Biden a rejeté l’affirmation du président russe Vladimir Poutine selon laquelle Moscou visait à « dénazifier » l’Ukraine, la qualifiant de mensonge « cynique » et « obscène ». Comme d’autres voix anti-russes, il a soutenu que l’ascendance juive de Zelensky prouve que l’Ukraine n’a pas de tendance nazie. Le ministre russe des Affaires étrangères Sergueï Lavrov a rétorqué que Zelensky « soutient personnellement » les tendances nazies de Kiev.

Là encore, les responsables américains ont une longue histoire de condamnation situationnelle du nazisme et de vision des méchants potentiellement utiles à travers une lentille rose, en particulier lorsque les intérêts anti-Moscou sont partagés. Ce fut le cas lorsque Dulles, le futur directeur de la CIA, prit la mesure de Wolff, l’homme décrit par les procureurs de Nuremberg comme le « bureaucrate de la mort » de Himmler.
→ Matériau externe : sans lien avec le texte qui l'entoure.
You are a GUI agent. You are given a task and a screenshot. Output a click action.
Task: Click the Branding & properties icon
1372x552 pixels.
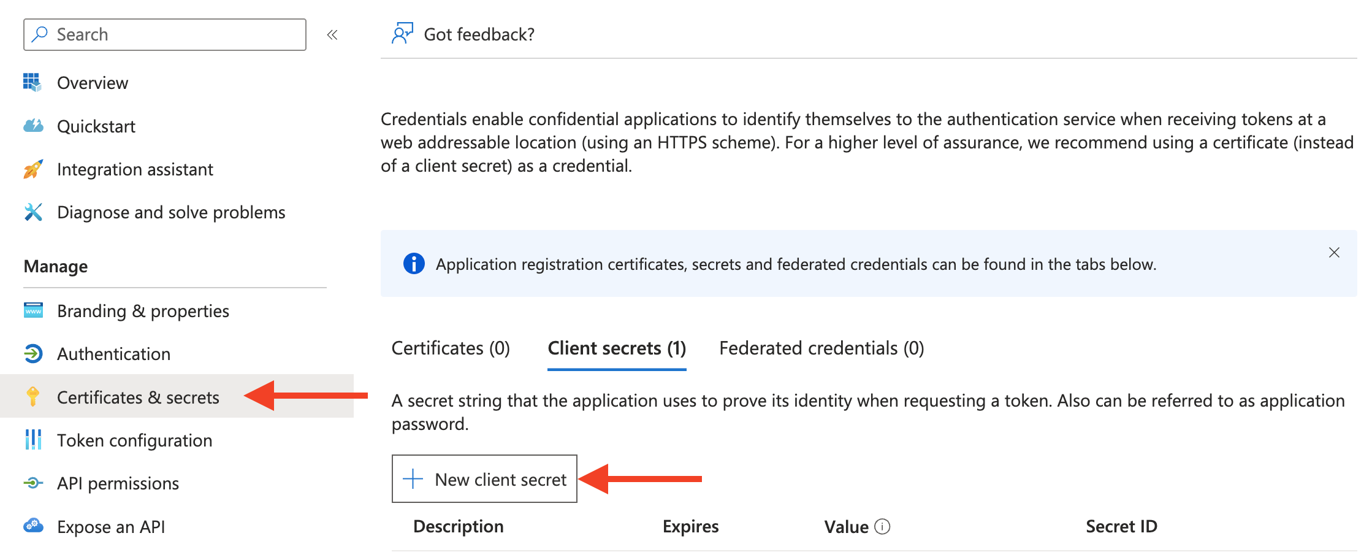(33, 310)
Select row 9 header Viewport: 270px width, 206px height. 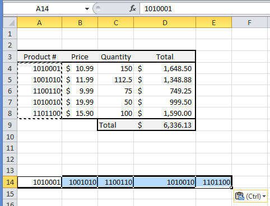[10, 125]
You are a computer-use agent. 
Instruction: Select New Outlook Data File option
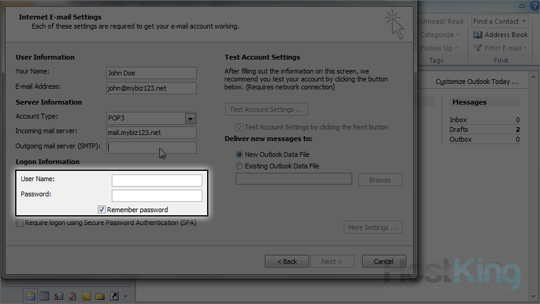[x=239, y=154]
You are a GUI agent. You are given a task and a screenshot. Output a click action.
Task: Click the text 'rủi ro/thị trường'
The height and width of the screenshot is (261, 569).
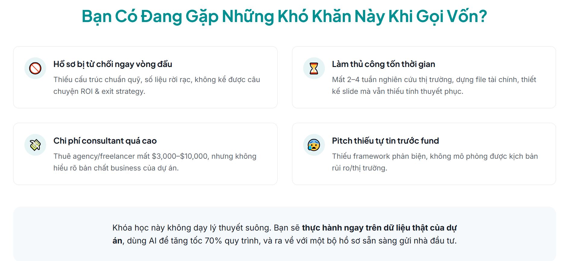(x=359, y=168)
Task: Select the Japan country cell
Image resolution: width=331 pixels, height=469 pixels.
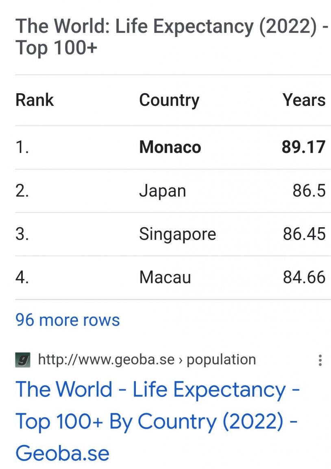Action: (x=163, y=191)
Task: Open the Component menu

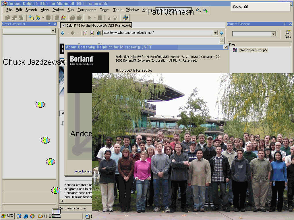Action: (87, 10)
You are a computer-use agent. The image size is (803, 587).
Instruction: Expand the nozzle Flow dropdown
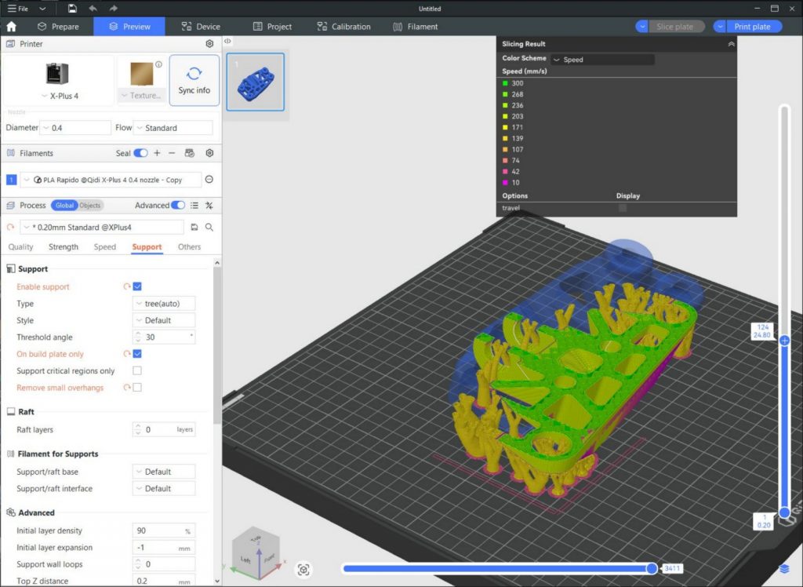173,128
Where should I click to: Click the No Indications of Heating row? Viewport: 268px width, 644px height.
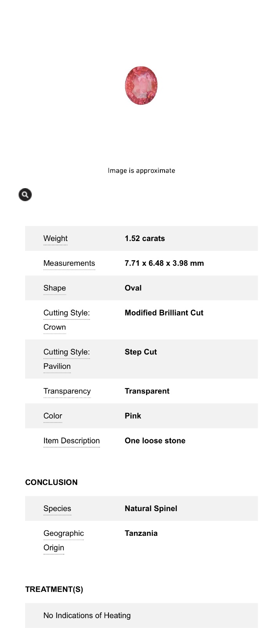87,615
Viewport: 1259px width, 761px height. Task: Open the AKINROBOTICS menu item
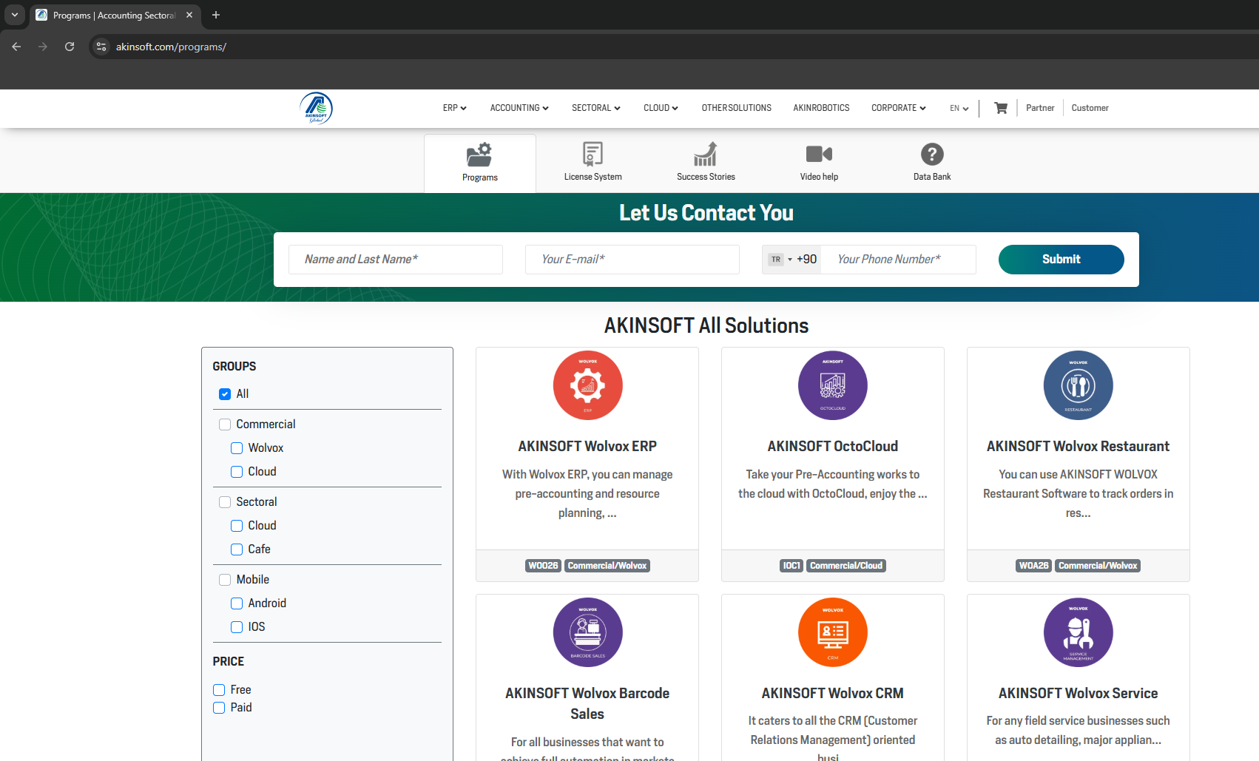821,108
La propre agence du chef espion, l’OSS, a blâmé Wolff pour le « massacre démultiplié de populations ».

Dans un télégramme câblé à Washington, Dulles a salué le gros bonnet SS comme une « personnalité dynamique » et « distinctive ». Il considérait Wolff comme beau et digne de confiance, représentant «un élément plus modéré dans la Waffen SS, avec un mélange de romantisme».

Une citation citée par Christopher Simpson et d’autres historiens pourrait aider à expliquer l’état d’esprit apparemment biaisé de Dulles et d’autres responsables du renseignement américain dans la façon dont ils percevaient les nazis et leurs collaborateurs.

« Nous savions ce que nous faisions », a déclaré Harry Rositzke, qui dirigeait la CIA.à Munich de 1951 à 1954. « C’était une affaire viscérale d’utiliser n’importe quel bâtard tant qu’il était anticommuniste. »

par Tony Cox, journaliste américain qui a écrit pour Bloomberg et plusieurs grands quotidiens.